Document segment
▽
Through more than 450 interviews, the FBI developed a profile of the shooter, Thomas Matthew Crooks, that reveals him to be a “highly intelligent” but introverted 20-year-old whose primary social circle was his family and who maintained few friends or acquaintances throughout his life, Rojek said. Even on online gaming platforms Crooks frequented, his interactions with peers appeared to be minimal, the FBI said.

His parents were “exceptionally helpful” in the investigation, Rojek said. They said they had no prior knowledge of the shooting, a statement the FBI found credible.

The FBI has not discovered a motive for targeting Trump, but investigators believe the shooting was the result of extensive planning, including the purchase of precursor chemicals under a false name in recent months that investigators say were used to create the explosives found in his car and home, and the use of a drone about 200 yards (180 meters) from the rally in the hours before the event in an apparent act of surveillance.

According to the FBI, the day before the shooting, Crooks visited a local shooting range and practiced firing the weapon that would be used in the attack.

After the shooting, authorities found two explosive devices in Crooks’ car and a third in his room at home. The devices recovered from the car — consisting of ammunition boxes filled with explosives with wires, receivers and ignition devices — could have detonated but did not because the receivers were in the “off” position, Rojek said. It is not known how much damage they could have done.

The FBI said Crooks showed an online interest in prominent public figures, seeking information about individuals including President Joe Biden. In addition, Rojek said Crooks sought information about mass shootings, improvised explosive devices, power plants and an assassination attempt on populist Slovak Prime Minister Robert Fico in May.

FBI Director Christopher Wray told Congress last week that on July 6, the day Crooks registered for the Trump rally, he typed into Google, “How far was Oswald from Kennedy?” That was a reference to Lee Harvey Oswald, the gunman who killed President John F. Kennedy from a sniper’s perch in Dallas on Nov. 22, 1963.
△
Provided records
▽
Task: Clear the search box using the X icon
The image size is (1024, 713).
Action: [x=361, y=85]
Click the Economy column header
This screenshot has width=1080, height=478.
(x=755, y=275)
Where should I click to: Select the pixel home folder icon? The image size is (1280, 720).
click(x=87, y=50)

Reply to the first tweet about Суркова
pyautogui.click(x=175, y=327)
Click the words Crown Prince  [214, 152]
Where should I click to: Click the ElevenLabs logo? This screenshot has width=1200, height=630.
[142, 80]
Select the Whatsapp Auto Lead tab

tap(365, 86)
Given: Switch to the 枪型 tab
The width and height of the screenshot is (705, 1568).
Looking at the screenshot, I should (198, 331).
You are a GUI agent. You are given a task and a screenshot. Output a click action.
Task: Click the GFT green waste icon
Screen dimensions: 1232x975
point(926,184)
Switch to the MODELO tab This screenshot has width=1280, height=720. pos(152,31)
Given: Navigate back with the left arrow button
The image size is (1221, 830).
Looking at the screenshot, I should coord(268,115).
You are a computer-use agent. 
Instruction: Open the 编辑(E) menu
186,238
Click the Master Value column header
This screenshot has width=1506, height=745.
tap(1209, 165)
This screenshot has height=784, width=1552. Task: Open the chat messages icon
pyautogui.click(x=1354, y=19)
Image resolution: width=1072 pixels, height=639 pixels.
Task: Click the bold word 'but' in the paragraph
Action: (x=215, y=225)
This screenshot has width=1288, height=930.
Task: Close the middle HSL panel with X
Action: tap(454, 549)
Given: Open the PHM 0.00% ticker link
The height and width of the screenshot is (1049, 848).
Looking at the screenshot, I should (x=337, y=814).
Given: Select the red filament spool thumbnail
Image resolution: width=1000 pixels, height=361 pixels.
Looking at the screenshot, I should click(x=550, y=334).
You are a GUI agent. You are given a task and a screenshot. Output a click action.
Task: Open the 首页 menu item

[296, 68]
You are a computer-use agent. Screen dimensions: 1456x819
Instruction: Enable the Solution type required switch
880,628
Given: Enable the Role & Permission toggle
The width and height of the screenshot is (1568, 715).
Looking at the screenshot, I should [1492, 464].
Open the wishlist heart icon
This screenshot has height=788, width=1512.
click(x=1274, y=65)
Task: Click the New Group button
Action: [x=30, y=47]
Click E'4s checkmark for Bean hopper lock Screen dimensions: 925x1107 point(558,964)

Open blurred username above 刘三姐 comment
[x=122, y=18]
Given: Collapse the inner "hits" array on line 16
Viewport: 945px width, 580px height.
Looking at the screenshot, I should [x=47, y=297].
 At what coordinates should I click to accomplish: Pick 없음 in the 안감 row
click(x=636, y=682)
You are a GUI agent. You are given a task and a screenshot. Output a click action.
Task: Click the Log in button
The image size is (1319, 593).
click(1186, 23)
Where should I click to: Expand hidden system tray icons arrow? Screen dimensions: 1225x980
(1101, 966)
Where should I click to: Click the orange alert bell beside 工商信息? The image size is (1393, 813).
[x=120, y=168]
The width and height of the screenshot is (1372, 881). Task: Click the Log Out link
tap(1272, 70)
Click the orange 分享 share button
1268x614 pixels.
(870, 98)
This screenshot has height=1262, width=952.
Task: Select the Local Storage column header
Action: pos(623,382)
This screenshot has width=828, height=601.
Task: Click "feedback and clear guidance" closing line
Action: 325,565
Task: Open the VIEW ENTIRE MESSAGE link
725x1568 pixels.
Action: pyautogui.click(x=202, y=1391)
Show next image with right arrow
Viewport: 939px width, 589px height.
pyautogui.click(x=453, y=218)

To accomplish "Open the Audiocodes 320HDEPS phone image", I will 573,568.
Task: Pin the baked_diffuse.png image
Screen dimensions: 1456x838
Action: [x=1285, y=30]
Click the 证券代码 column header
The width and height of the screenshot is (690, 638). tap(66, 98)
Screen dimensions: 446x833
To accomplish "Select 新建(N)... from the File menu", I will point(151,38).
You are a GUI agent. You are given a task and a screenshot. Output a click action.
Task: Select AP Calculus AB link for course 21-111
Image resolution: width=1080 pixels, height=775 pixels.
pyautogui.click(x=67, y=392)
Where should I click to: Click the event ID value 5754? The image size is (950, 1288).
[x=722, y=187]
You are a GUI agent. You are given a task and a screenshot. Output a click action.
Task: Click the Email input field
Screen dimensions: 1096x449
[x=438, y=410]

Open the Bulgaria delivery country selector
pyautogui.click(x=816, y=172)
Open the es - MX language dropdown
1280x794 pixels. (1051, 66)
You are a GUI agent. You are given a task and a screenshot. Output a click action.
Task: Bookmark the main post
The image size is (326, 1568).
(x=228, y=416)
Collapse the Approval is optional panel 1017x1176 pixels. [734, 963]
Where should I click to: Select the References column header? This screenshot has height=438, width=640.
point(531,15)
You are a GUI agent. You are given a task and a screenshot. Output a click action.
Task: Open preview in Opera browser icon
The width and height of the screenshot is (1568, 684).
△
Work request
Write the next part of the news report on the FBI's investigation into Thomas Matthew Crooks, starting right after its final sentence.

Result below
Meanwhile, new details have emerged about the law enforcement safety failures leading up to the shooting, with Senator Chuck Grassley, the ranking Republican on the Senate Judiciary Committee, releasing text messages from members of the Beaver County Emergency Services Unit that showed local officers communicating with each other about a suspicious-looking man who turned out to be Crooks lurking more than an hour before the shooting.

“The kid is studying in the building we’re in. AGR, I think,” one officer wrote to other countersnipers, including a photo of Crooks. “I saw him with a rangefinder looking toward the scene. FYI. If you want to notify the SS snipers to watch out. I lost sight of him.”

AGR is a reference to the complex of buildings that make up AGR International Inc., a supplier of automation equipment to the glass and plastic packaging industries. Crooks climbed onto the roof of one of the buildings in the complex and fired eight shots at the rally scene with an AR-style rifle that his father had legally purchased years earlier.

Trump said he was “shot by a bullet that went through the upper part of my right ear” and emerged days later with a bandage on his ear. One rallygoer, Corey Comperatore, was killed and two others were wounded. Crooks was shot by a Secret Service countersniper.

In an interview with ABC News, the Beaver County police officer who raised the alarm said that after sending the text message, he “assumed that someone was going to come talk to the person or find out what was going on.”

Another officer told ABC News the group was supposed to have a face-to-face meeting with Secret Service anti-snipers upon their arrival, but that never happened.

An email sent to the Secret Service seeking comment was not immediately returned Monday.